Other topics include the differences between English and Spanish media coverage of presidential campaigns, voter participation, political affiliations and the lack of coverage given from a Latino perspective.
Among its findings, the book concludes that in-depth analyses and thoughtful discussion have been lacking in both Spanish-language newspapers and television news programs.
Subervi finds that the English-language media are much worse, merely highlighting the Latino vote as critical in elections and reporting which candidate is favored in a contest instead of discussing issues of importance to the Latino community. These issues typically mirror what is important to the rest of society, including such topics as education, affordable housing, immigration, discrimination, affirmative action and economic opportunity.

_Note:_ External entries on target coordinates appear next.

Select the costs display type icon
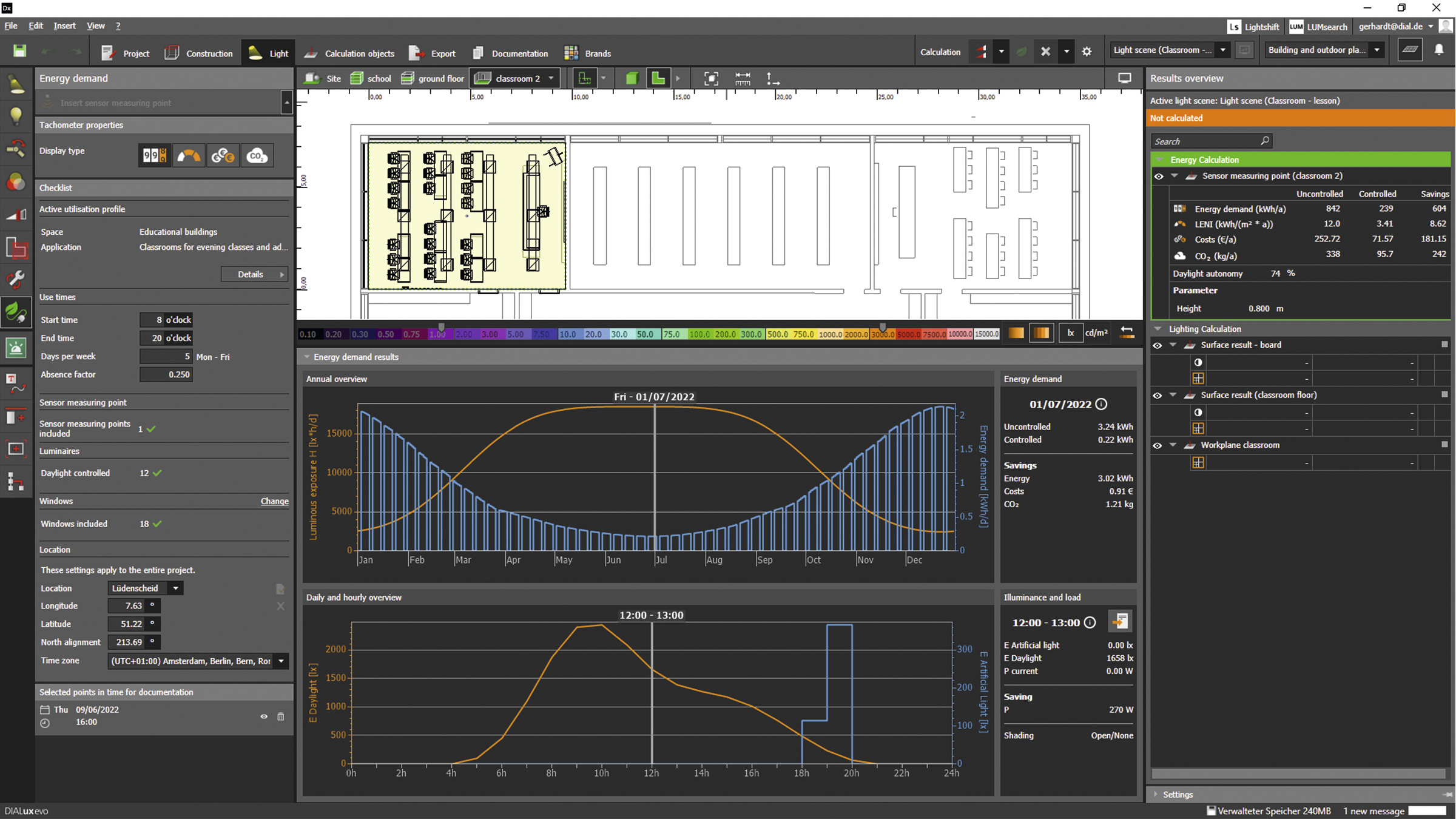Image resolution: width=1456 pixels, height=819 pixels. pos(223,156)
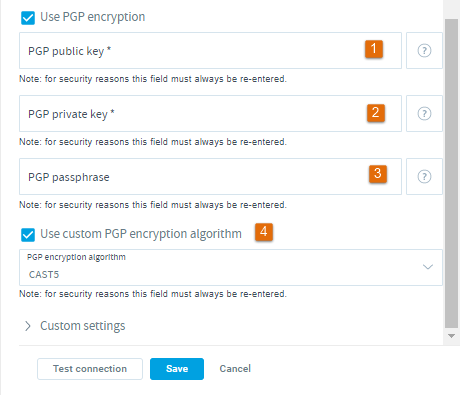Viewport: 471px width, 395px height.
Task: Click orange callout marker number 4
Action: [x=264, y=232]
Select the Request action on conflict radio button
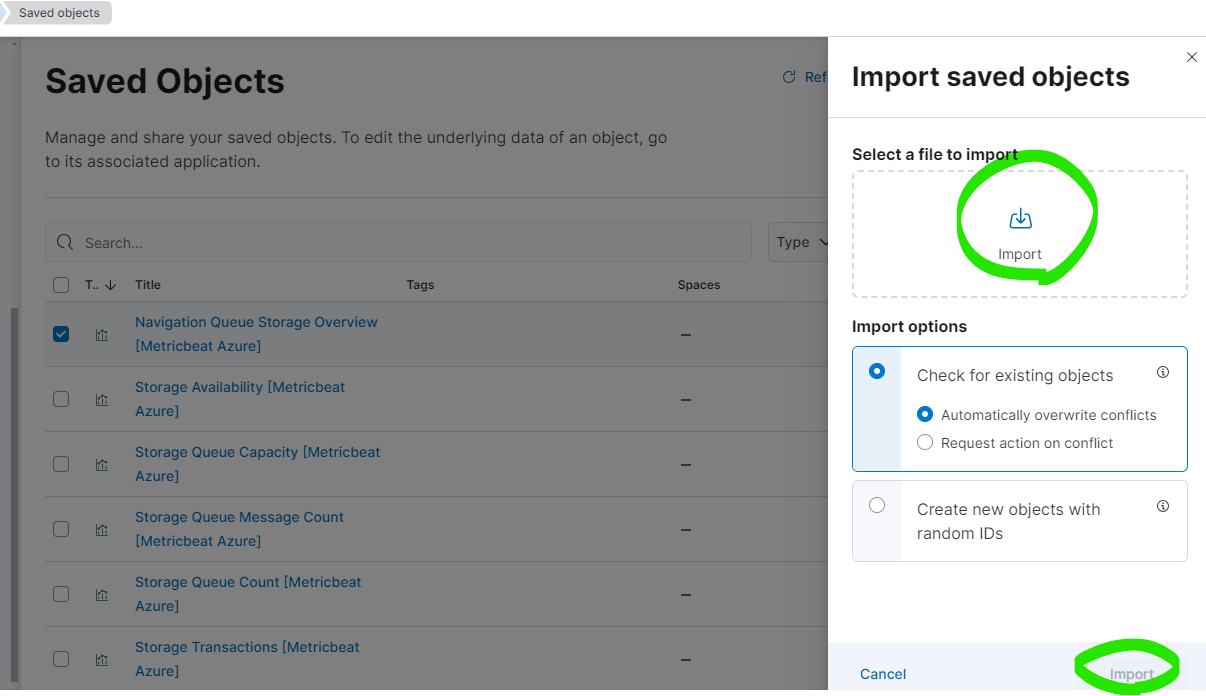This screenshot has width=1206, height=696. click(925, 442)
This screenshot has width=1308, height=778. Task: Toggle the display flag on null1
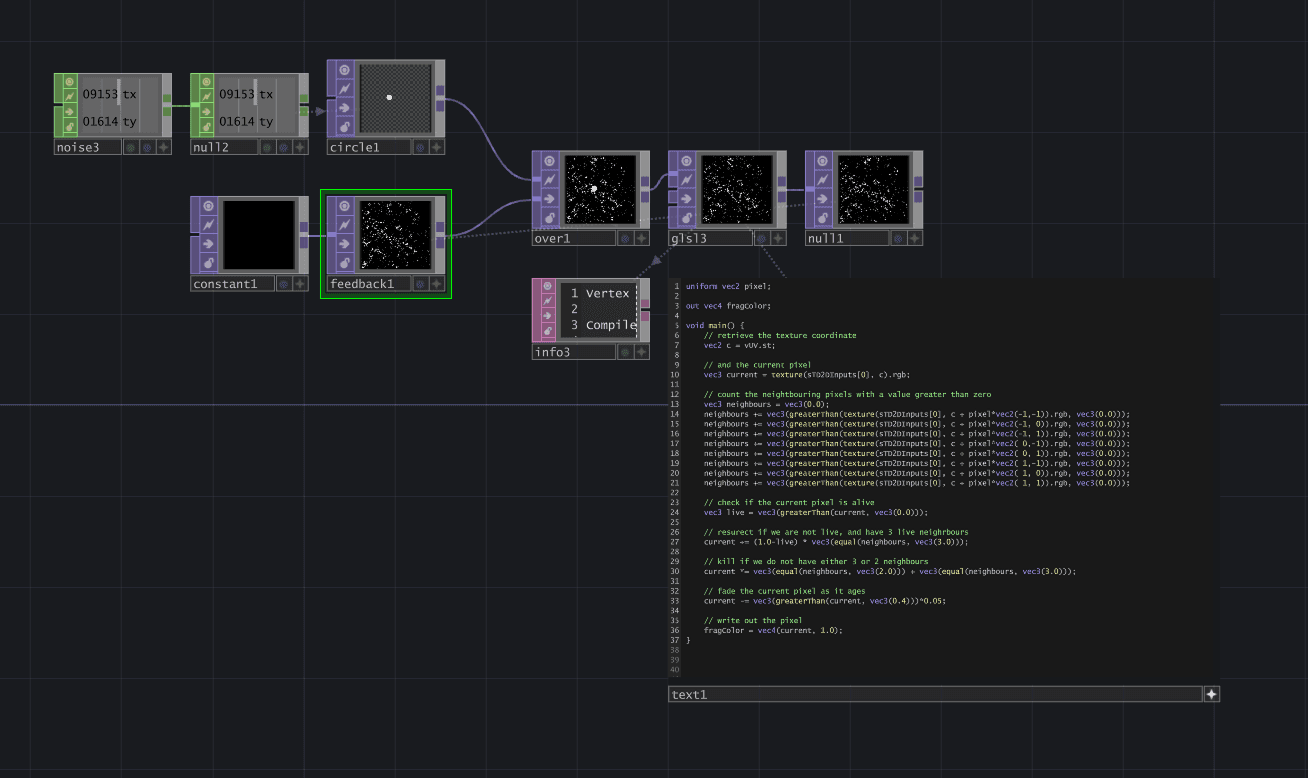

Subervi says the Latino vote will be critical in the upcoming presidential election and that politicians need to genuinely listen if they want to win.
“The Latino vote is typically ignored (by politicians) during regular years,” Subervi said. “Then, as soon as an election year comes around – they start courting this constituency.”
Subervi is scheduled to lecture at several universities in the following months and appear on CNN.
He will also speak at a town hall meeting and conference Feb. 29 hosted by the National Association of Hispanic Journalists. The conference will discuss the importance of the Latino vote at the Alkek Library teaching theatre at 7:30 p.m. Events are free and open to the public.